* **WHAT YOU HAVE TO DO**: Please output the rows below word for word, starting with the line that contains "You are a GUI" and going on through the last of the rows. Leave the pictures out of your copy.

Rows of pointing data:
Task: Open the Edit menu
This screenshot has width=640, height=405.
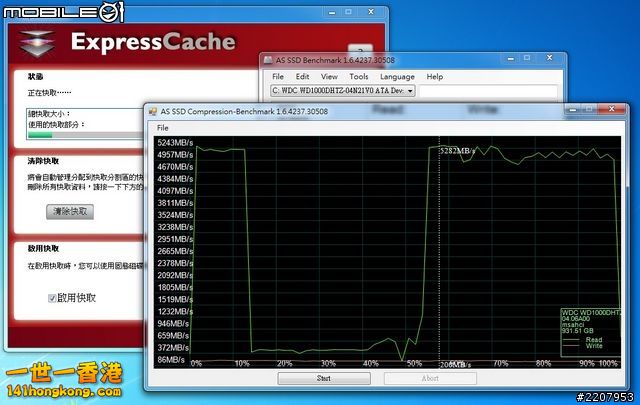Action: coord(302,76)
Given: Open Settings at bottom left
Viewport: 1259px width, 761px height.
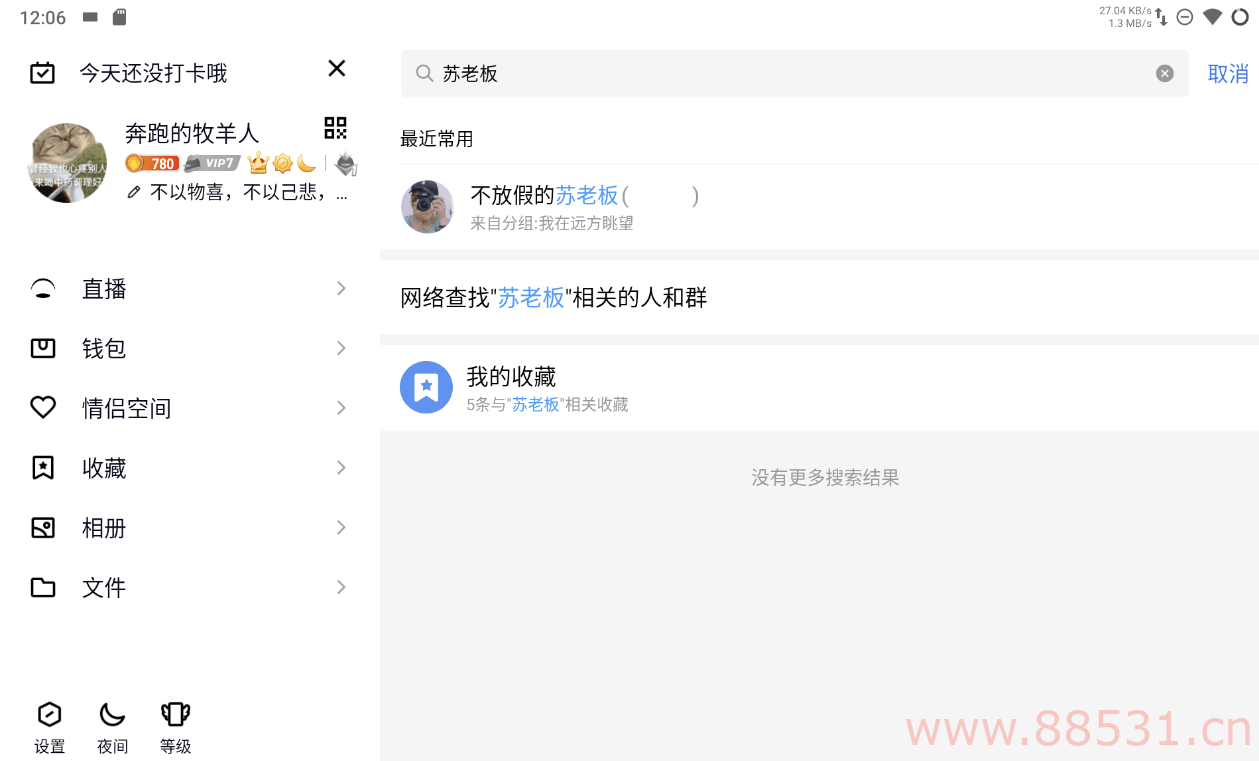Looking at the screenshot, I should tap(49, 727).
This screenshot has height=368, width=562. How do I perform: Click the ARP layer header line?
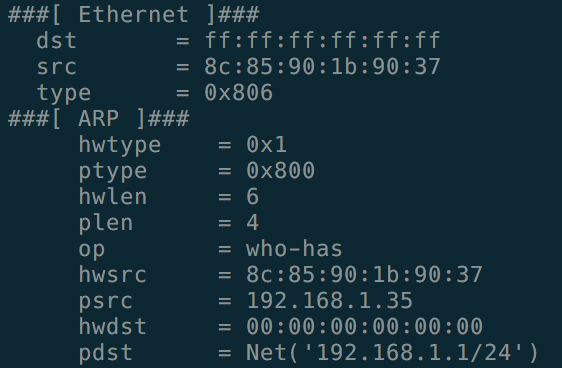99,119
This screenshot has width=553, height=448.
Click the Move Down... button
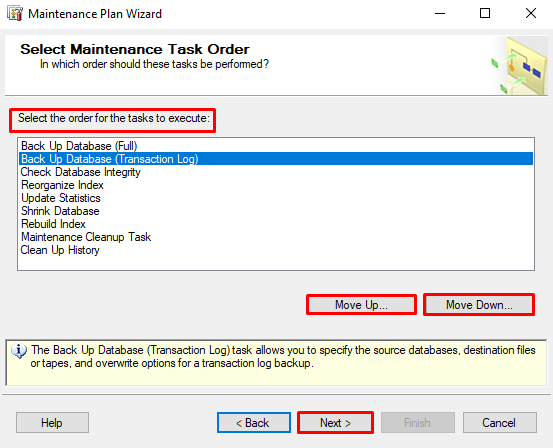tap(479, 305)
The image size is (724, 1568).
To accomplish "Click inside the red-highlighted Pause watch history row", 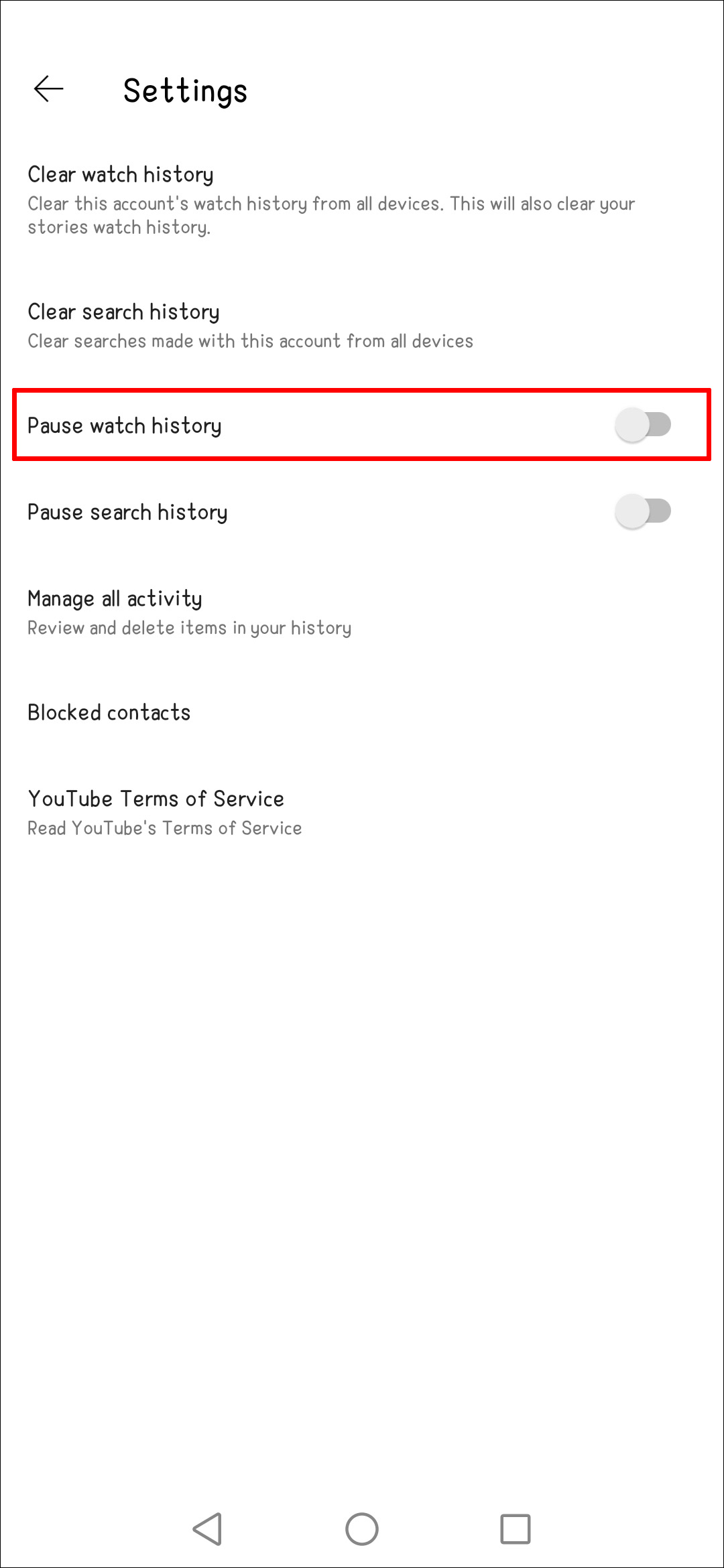I will tap(402, 425).

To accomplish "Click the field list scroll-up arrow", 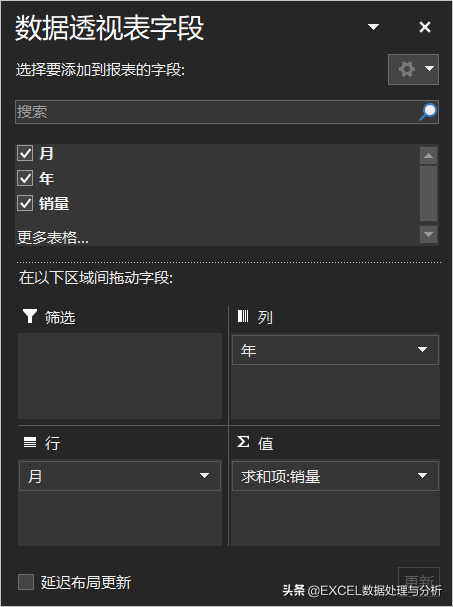I will coord(428,156).
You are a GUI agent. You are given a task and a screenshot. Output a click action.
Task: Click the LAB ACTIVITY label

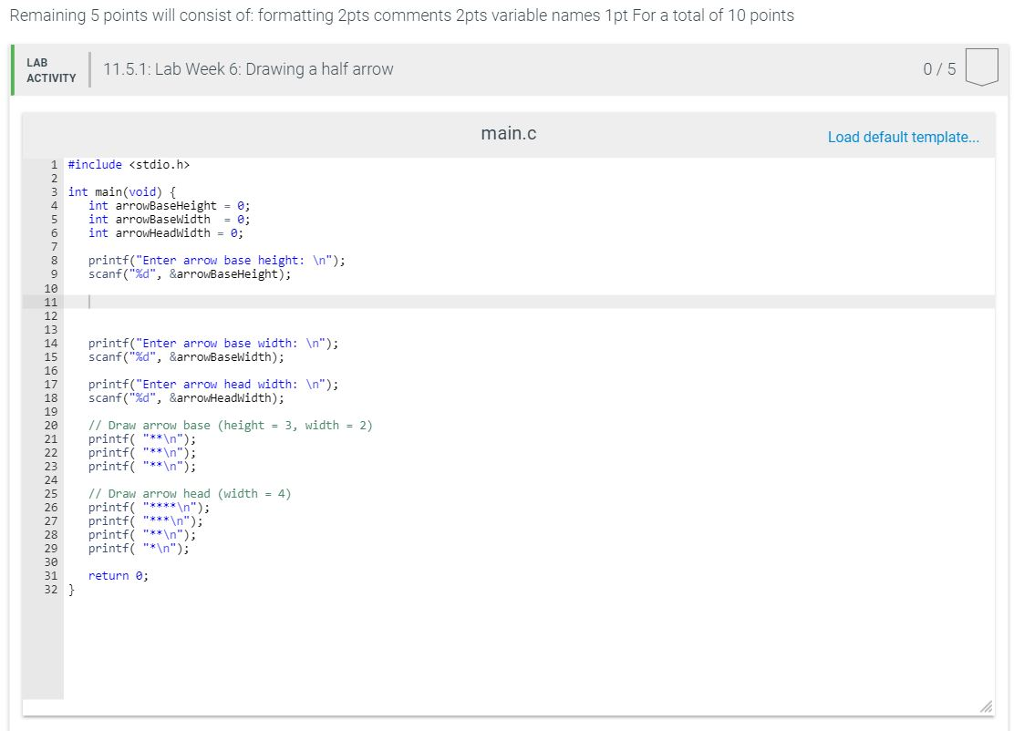[x=50, y=70]
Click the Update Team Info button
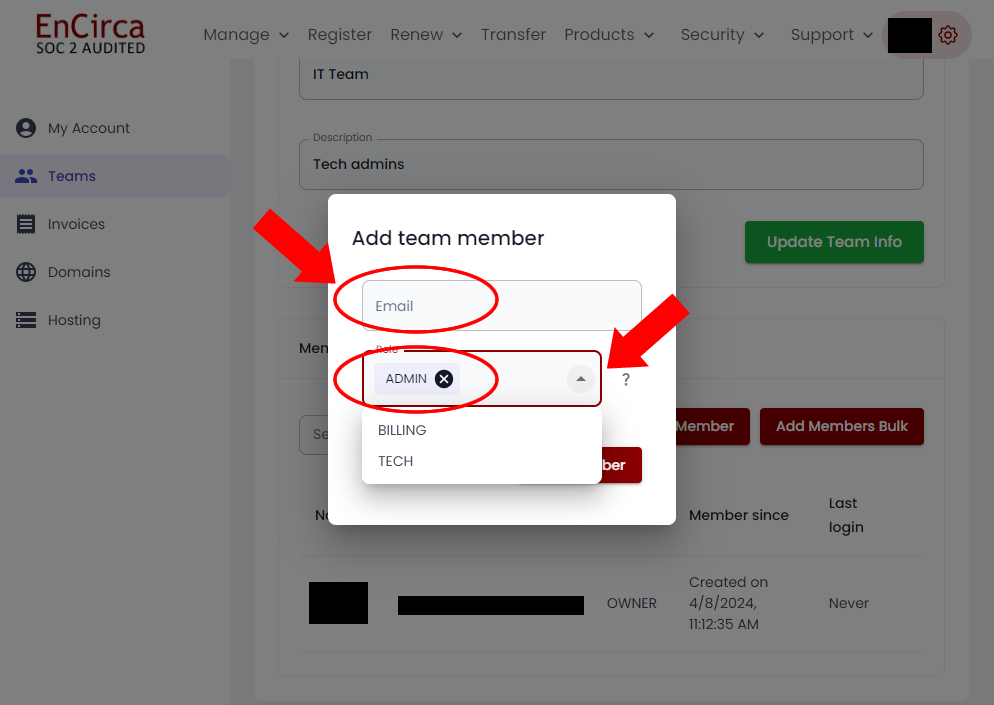Image resolution: width=994 pixels, height=705 pixels. [833, 242]
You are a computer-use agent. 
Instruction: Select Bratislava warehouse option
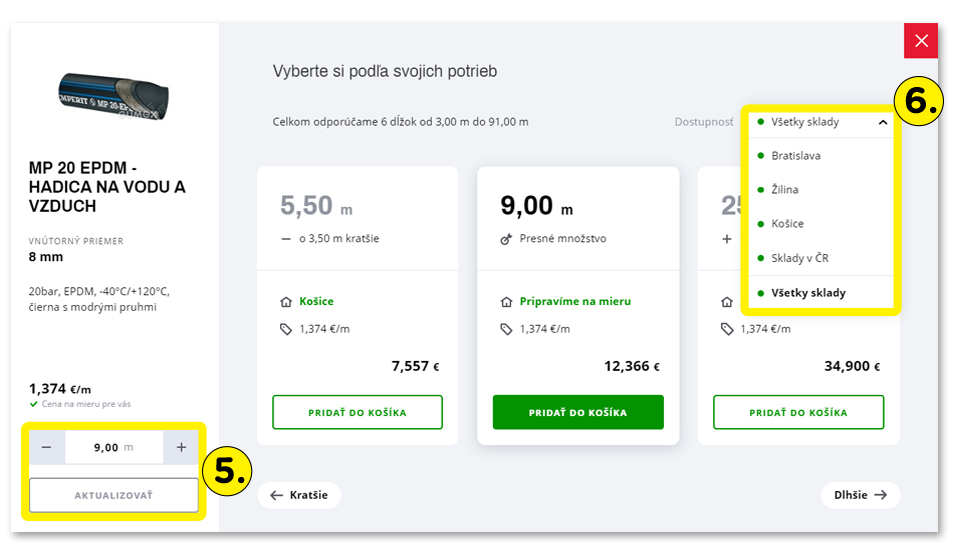tap(796, 156)
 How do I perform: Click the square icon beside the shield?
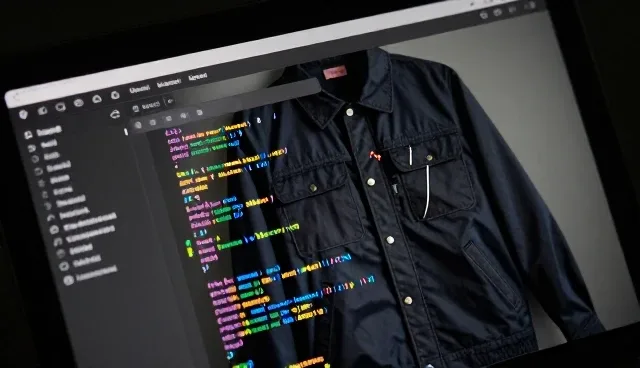42,111
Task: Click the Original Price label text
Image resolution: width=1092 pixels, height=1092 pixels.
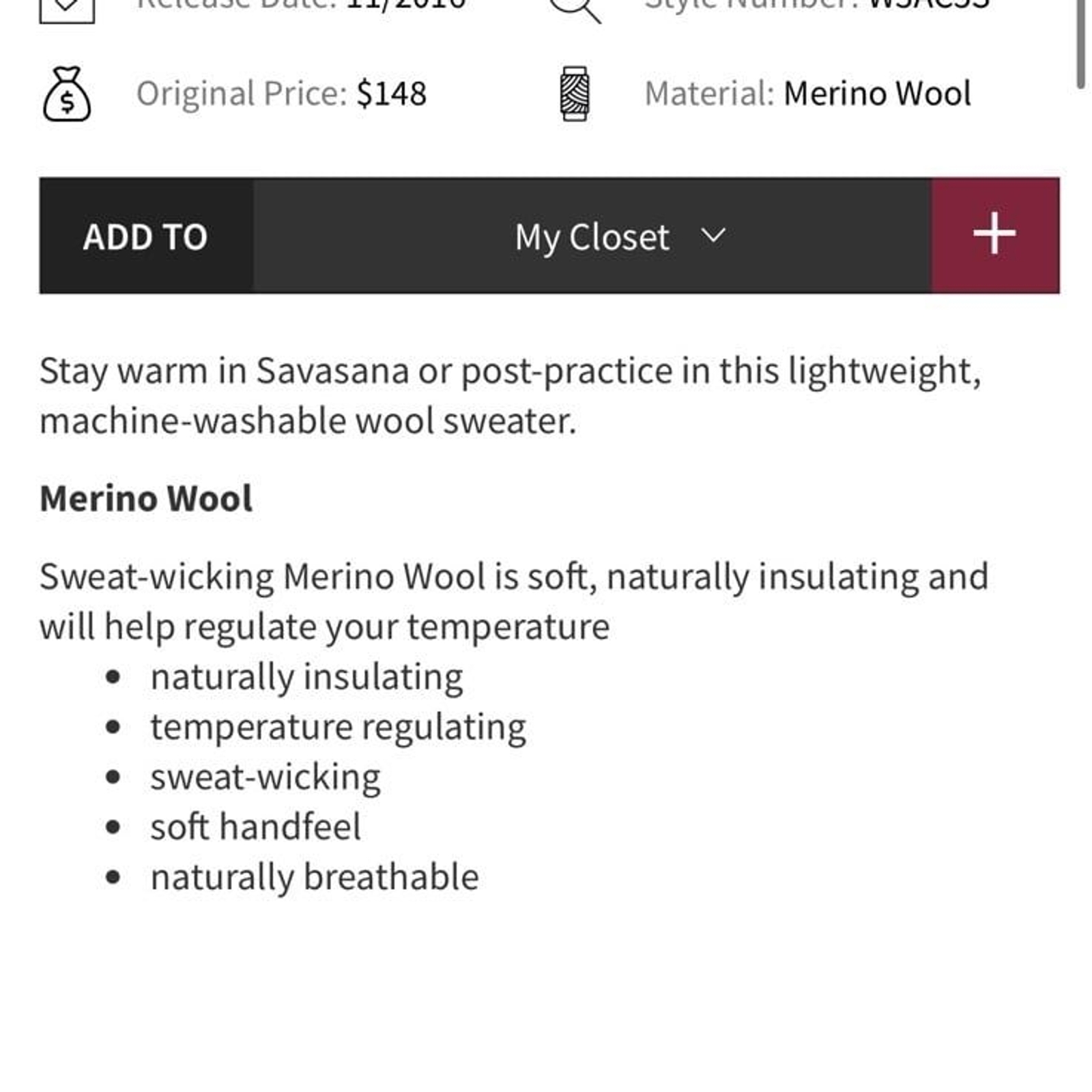Action: click(x=242, y=94)
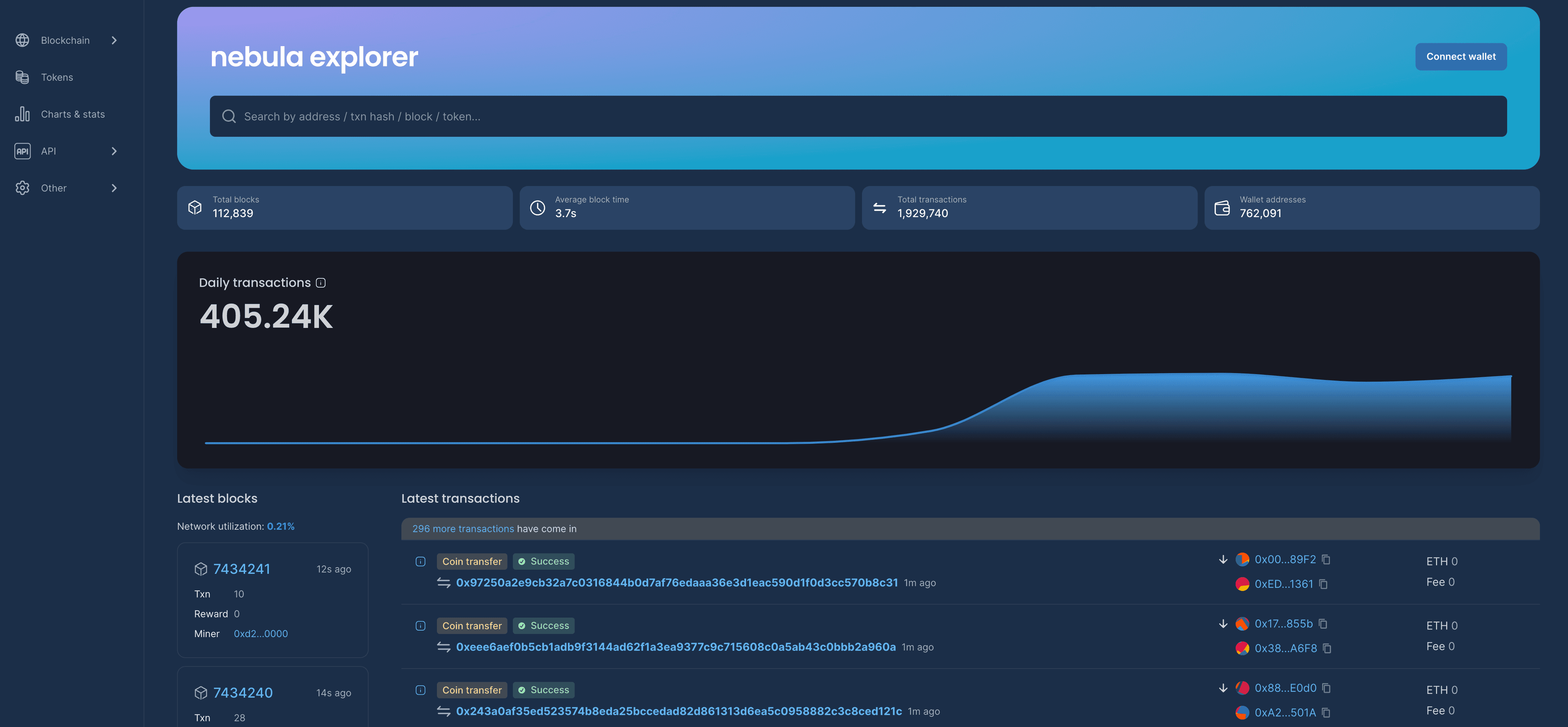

* **SOLUTION**:
You are a GUI agent. You are given a task and a screenshot. Output a click action.
Task: Click the LAB ACTIVITY label

[x=50, y=70]
Click the Update Team Info button
Image resolution: width=994 pixels, height=705 pixels. [833, 242]
You are a computer-use agent. 
Instruction: Select Bratislava warehouse option
tap(796, 156)
 How do I perform: Click the square icon beside the shield?
42,111
Task: Click the Original Price label text
Image resolution: width=1092 pixels, height=1092 pixels.
Action: click(x=242, y=94)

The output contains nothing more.